--- START OF PAGE ---

Ground water -- that which collects beneath the surface of the earth, mainly from rainfall soaking through the soil -- provides about 20 percent of the fresh water used in the United States. Pollution of this crucial water supply by chemicals used in industrial or agricultural activities, or by buried radioactive waste, is a serious problem made even worse by the water's movement through fractures -- tiny cracks in underground rock. Depending upon the hydraulic properties of the fractures involved, contaminated ground water may be transported many miles from its point of origin before feeding into an aquifer.

To measure ground water quality and the hydraulic properties of fractures, a hole maybe 14 centimeters in diameter is bored into an aquifer. A television camera is then sent down to map the fractures that intersect the borehole walls. The problem is that a camera makes no distinction between the few fractures that actually conduct water and the majority that do not. Boreholes can be "packered" at various intervals to isolate sections of the borehole for detailed study and to collect water for chemical analysis. However, this is a costly procedure that still does not identify which specific fractures are contributing the water if the section contains more than one.

"Not only do we need a detailed understanding of what is in the ground water we use, but we must also know where the water came from and where it will be going," says Tsang.

Enter hydrologic logging. First a borehole is filled with deionized water. As this water is slowly pumped out, ground water from fractures is drawn into the borehole, mixing with and displacing the deionized water.

"The electrical conductivity of the water coming into the borehole from each fracture will be different from that of the deionized water and other fractures because of its unique chemical content," says Tsang.

Continually recording or "logging" the electrical conductivity changes taking place along the depth of the borehole as deionized water is displaced by ground water reveals the location and flow rate of all the ground water entering the borehole. The water's electrical conductivity can also be used to determine its chemical content.

--- END OF PAGE ---

■ WRITTEN PROBLEM 1 ■
Can you reproduce, word for word, the part of the ground water passage that opens with the words containing "Continually recording or" and closes with "its chemical content."?
■ WRITTEN PROBLEM 2 ■
What sources of ground water pollution does the ground water passage name? List each one separately.
The rows that follow play no part in this work.

--- START OF ROWS ---

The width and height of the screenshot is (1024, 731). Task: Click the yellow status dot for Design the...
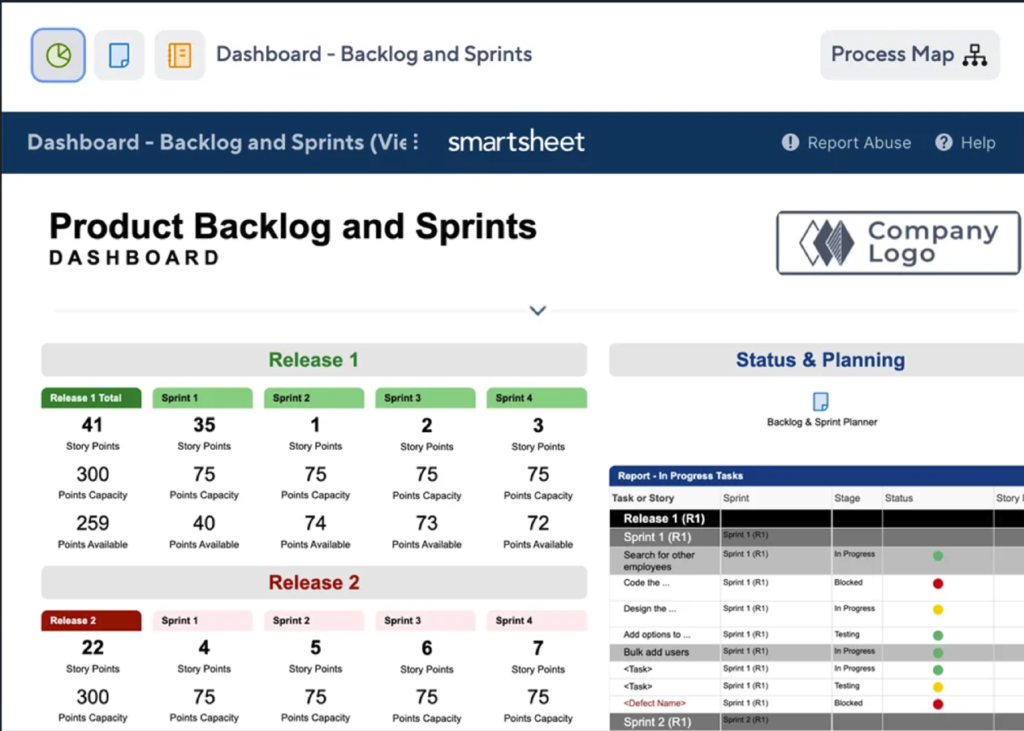[x=938, y=609]
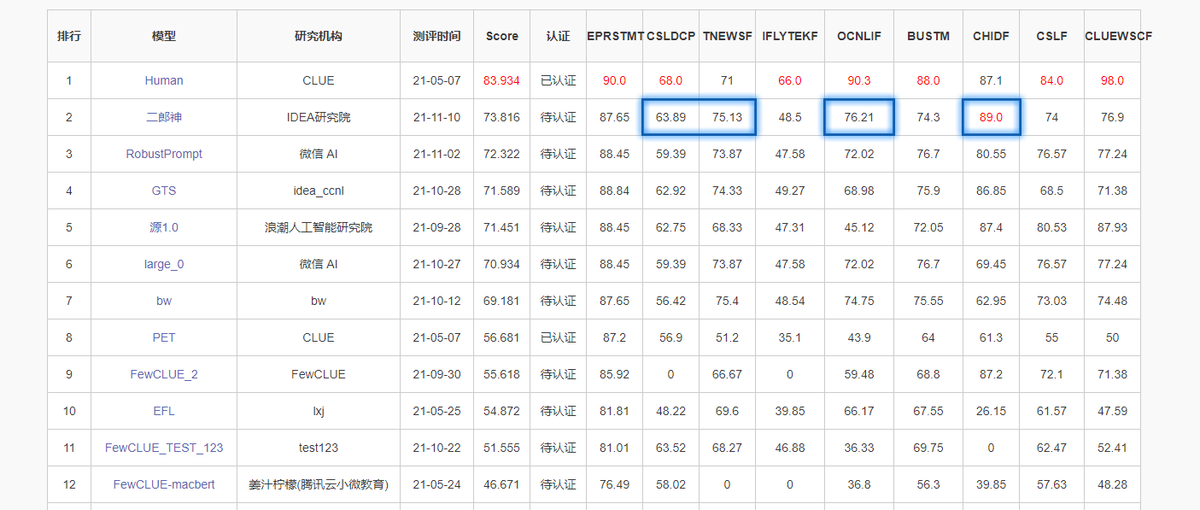Select Human's 83.934 score cell
Viewport: 1200px width, 510px height.
(502, 81)
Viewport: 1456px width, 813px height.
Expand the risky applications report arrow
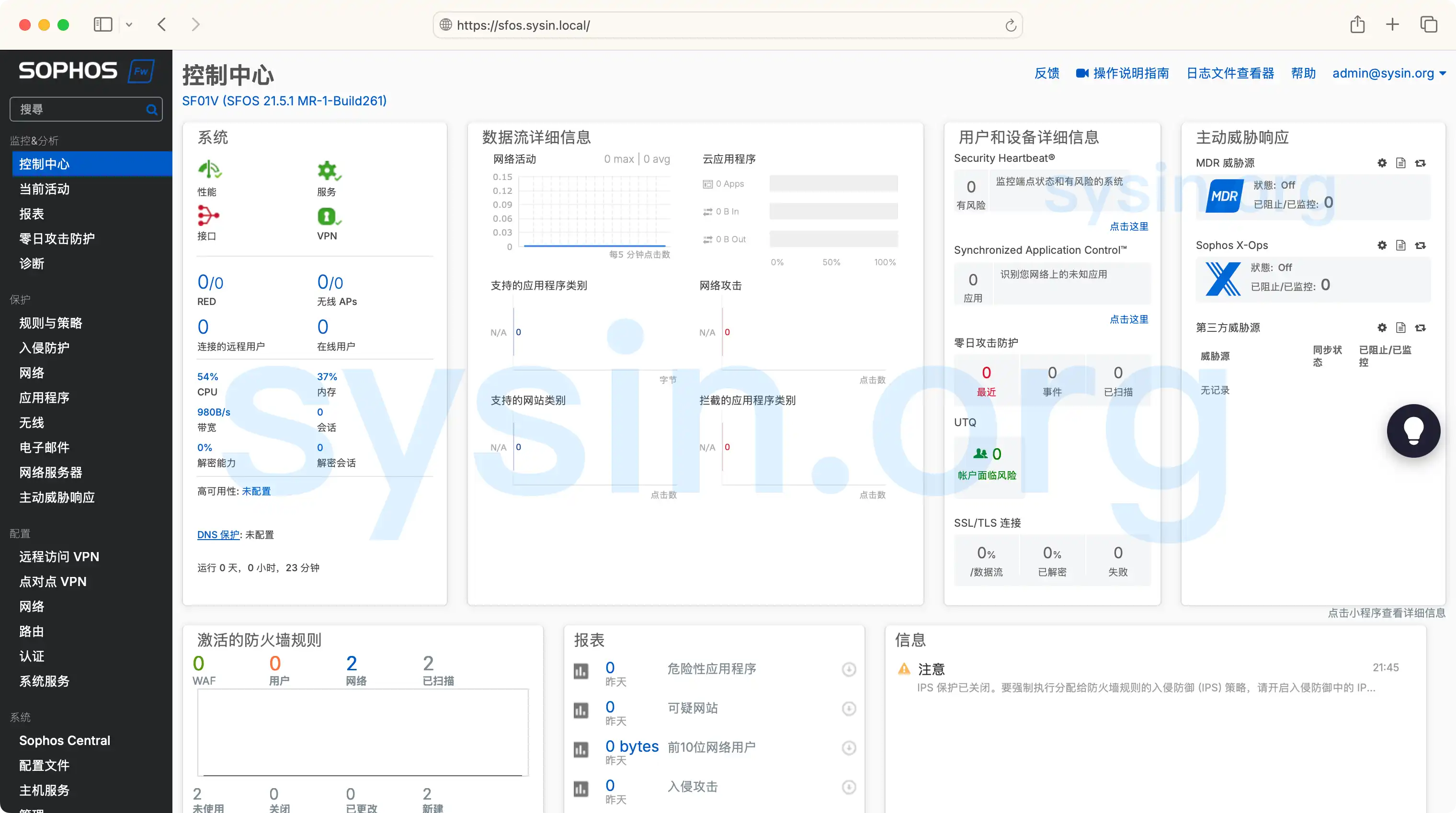(848, 669)
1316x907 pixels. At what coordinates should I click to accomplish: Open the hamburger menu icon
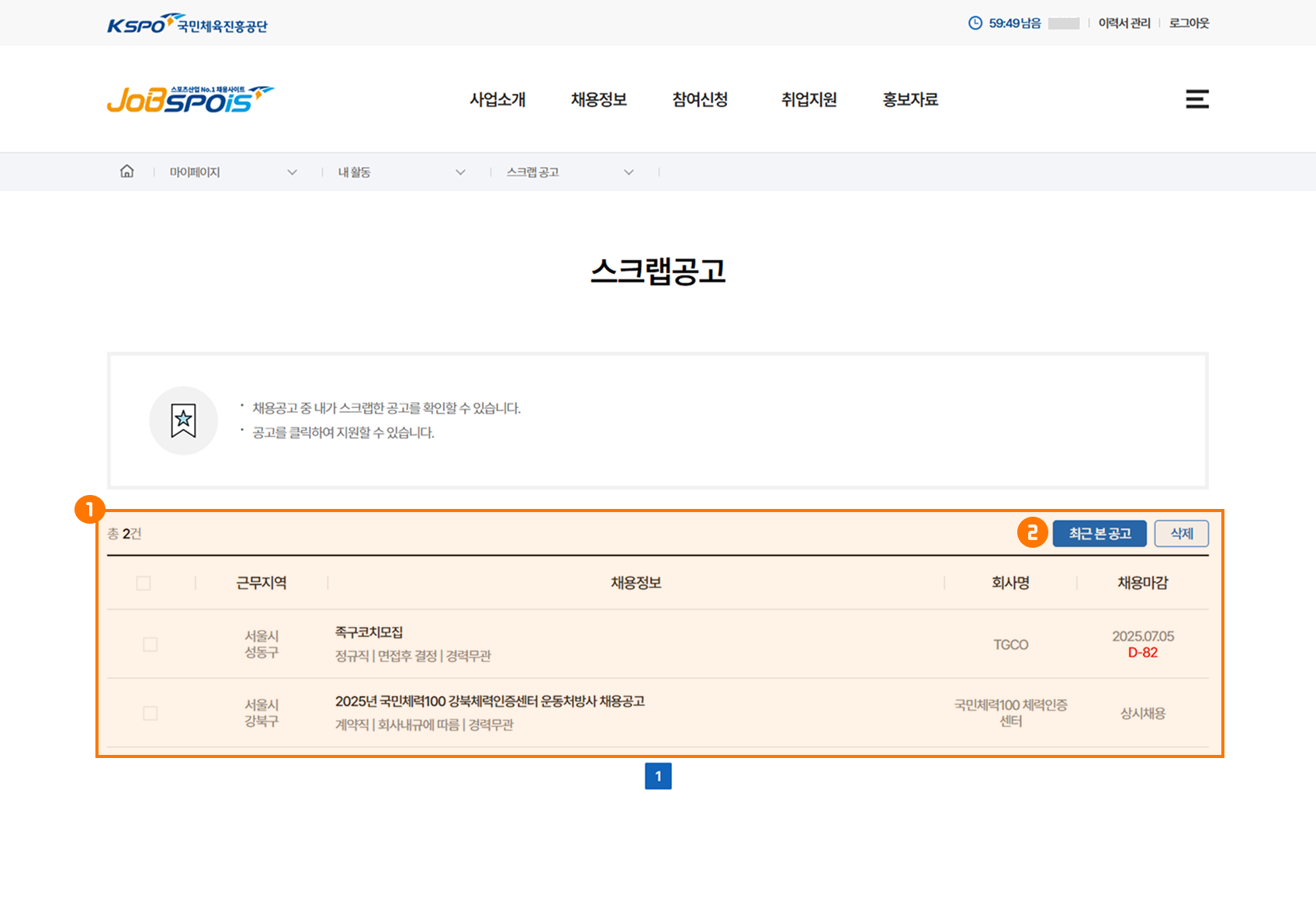1197,99
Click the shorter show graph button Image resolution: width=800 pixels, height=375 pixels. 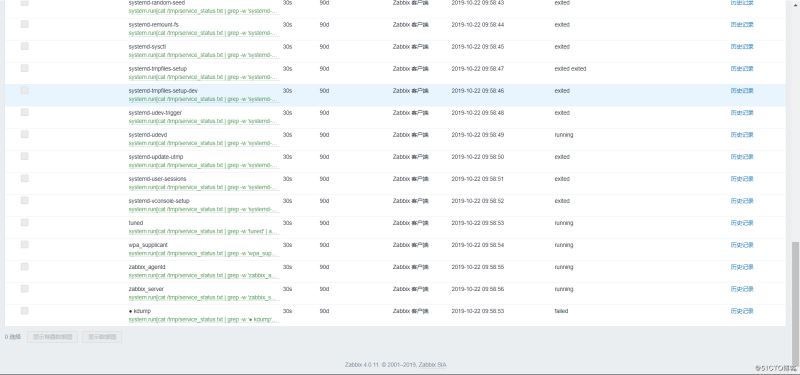pyautogui.click(x=102, y=337)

--- END OF ROWS ---

■ PROBLEM SOLUTION 1 ■
Continually recording or "logging" the electrical conductivity changes taking place along the depth of the borehole as deionized water is displaced by ground water reveals the location and flow rate of all the ground water entering the borehole. The water's electrical conductivity can also be used to determine its chemical content.

■ PROBLEM SOLUTION 2 ■
- Chemicals used in industrial activities
- Chemicals used in agricultural activities
- Buried radioactive waste